# BMW Motorrad achieves its best six-month result ever with sales growth of 10.5 %



## [email protected] (Aug 15, 2012)

BMW Motorrad closes the first half of 2015 with a new six-month record. 78,418 motorcycles and maxi scooters were supplied worldwide as of June 2015 (prev. yr.: 70,978 units). This represents an increase of 10,5% over the equivalent period in the previous year. BMW Motorrad also set a new record in the month of June 2015. Sales saw a double-digit increase over the previous month by 31,0 % to 15,490 vehicles (prev. yr.: 11,827 units).

Heiner Faust, BMW Motorrad Head of Sales and Marketing: "Never before have we supplied this many vehicles to our customers. With a plus of 10,5 % as of the first six months, we are well on track to set a new sales record at the end of this year."

There are powerful growth stimuli coming from the major European markets of Italy, France, the UK, Spain and Germany. The BMW Motorrad home market continues to assert itself as the largest single market. In addition, BMW Motorrad is the market leader in the relevant capacity segment over 500 cc in Germany and Spain. Demand for BMW motorcycles is also rising steadily in the Asian markets. The Chinese market in particular is showing considerable growth potential for BMW Motorrad with a dynamic increase in sales.

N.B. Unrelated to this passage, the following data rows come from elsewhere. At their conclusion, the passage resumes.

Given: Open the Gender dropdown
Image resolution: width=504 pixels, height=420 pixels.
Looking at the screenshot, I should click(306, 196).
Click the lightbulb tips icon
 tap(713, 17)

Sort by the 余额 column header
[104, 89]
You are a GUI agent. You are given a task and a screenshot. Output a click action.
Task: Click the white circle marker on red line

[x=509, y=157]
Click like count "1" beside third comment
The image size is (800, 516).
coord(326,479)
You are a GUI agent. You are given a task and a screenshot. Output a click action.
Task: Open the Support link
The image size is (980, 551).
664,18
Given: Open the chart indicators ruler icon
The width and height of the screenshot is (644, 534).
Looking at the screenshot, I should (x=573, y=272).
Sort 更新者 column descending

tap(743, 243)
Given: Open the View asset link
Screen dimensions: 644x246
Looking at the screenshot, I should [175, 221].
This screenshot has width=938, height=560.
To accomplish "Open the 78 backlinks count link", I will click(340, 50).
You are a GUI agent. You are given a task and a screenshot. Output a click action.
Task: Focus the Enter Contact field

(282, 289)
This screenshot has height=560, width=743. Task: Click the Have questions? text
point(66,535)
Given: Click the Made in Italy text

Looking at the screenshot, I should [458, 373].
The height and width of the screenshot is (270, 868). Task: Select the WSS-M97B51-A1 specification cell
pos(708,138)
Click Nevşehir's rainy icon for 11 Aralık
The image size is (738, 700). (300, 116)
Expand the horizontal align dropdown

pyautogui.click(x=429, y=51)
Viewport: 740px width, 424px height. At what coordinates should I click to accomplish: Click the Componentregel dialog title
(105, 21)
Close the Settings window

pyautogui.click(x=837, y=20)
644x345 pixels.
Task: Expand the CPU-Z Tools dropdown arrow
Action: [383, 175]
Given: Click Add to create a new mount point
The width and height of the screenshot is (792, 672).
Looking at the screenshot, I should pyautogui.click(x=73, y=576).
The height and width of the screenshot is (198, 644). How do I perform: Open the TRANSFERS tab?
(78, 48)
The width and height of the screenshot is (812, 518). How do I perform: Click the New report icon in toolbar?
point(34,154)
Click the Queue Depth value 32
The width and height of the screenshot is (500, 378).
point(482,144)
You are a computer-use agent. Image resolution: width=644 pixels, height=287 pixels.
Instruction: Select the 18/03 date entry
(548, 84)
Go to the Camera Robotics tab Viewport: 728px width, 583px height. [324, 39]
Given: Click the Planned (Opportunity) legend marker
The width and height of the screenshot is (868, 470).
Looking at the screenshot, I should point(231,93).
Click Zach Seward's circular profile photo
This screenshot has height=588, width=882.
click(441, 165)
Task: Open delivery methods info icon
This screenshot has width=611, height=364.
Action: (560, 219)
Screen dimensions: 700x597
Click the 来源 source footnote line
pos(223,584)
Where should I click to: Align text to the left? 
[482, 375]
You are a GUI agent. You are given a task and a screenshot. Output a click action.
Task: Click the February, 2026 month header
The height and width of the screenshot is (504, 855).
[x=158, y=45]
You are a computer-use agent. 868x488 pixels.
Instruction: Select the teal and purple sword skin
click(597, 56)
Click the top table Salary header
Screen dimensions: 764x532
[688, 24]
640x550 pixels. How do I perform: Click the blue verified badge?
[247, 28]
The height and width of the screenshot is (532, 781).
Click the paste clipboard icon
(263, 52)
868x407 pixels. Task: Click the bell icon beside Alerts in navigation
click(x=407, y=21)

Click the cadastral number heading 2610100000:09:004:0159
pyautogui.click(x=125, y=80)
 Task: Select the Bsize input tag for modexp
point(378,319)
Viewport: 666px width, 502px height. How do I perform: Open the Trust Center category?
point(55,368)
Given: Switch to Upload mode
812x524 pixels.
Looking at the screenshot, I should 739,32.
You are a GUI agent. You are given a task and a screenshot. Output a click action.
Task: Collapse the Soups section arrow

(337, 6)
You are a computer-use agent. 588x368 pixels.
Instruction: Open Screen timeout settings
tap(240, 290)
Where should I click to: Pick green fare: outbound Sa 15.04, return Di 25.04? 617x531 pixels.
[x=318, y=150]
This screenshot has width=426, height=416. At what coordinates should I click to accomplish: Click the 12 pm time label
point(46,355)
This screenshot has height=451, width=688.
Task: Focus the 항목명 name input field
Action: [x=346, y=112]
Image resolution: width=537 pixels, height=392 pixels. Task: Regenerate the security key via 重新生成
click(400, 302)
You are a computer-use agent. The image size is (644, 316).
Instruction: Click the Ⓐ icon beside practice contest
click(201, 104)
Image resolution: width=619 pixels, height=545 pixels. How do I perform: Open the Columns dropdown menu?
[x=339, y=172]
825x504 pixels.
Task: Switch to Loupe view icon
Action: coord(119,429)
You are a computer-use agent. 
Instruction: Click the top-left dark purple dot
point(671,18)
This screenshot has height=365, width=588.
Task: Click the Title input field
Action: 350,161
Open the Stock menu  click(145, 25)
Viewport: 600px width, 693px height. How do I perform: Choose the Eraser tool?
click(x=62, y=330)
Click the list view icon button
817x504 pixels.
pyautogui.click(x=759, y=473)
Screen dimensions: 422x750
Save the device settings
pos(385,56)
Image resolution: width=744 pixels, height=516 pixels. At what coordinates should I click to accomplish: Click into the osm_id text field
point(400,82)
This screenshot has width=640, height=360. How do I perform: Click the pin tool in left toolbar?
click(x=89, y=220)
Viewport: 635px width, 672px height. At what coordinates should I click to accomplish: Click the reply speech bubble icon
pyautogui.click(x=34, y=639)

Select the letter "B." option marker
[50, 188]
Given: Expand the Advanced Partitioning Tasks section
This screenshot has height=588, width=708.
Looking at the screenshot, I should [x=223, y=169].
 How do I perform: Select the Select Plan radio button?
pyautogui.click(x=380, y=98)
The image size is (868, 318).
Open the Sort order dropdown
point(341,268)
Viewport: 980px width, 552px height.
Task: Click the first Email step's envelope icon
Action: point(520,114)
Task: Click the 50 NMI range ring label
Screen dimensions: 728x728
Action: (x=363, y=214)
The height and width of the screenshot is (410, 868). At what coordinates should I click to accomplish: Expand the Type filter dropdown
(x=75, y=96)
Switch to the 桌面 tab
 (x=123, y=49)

Heiner Faust: "Our powerful model portfolio and the reputation of the BMW Motorrad brand provide the basis for our increasing market success. The new generation of water-cooled boxer models, our custom roadster and the family of sporty S models are creating a veritable surge in demand."

The frontrunner in the BMW Motorrad sales ranking remains the water-cooled R 1200 GS. 14,099 units of this motorcycle have been supplied to date this year. This is followed in second and third place by the two boxer models R 1200 GS Adventure and R 1200 RT with 10,429 and 6,471 units respectively. The world travel enduro bike R 1200 GS Adventure is becoming increasingly popular. More than 40% of boxer GS motorcycles ordered are of the Adventure type.

In fourth place is the custom bike R nineT. The sales figure for this classic-style boxer motorcycle is at 5,868 units - exceeding expectations once again in its second year on the market. The boxer types R 1200 R and RS round off the wide model range of the R series with excellent sales figures.

In the upper output spectrum, all S series models with 1-litre 4-cylinder engine are seeing very high levels of demand. Since the recent market launch of the new S 1000 XR, the S series is now complete with three models. Both the supersports bike S 1000 RR (5,654 units) and the power roadster S 1000 R (4,134 units) have developed into volume models. And just a few days after the market launch of the XR it has become clear that this new concept of an adventure sports bike has likewise struck a nerve with many customers.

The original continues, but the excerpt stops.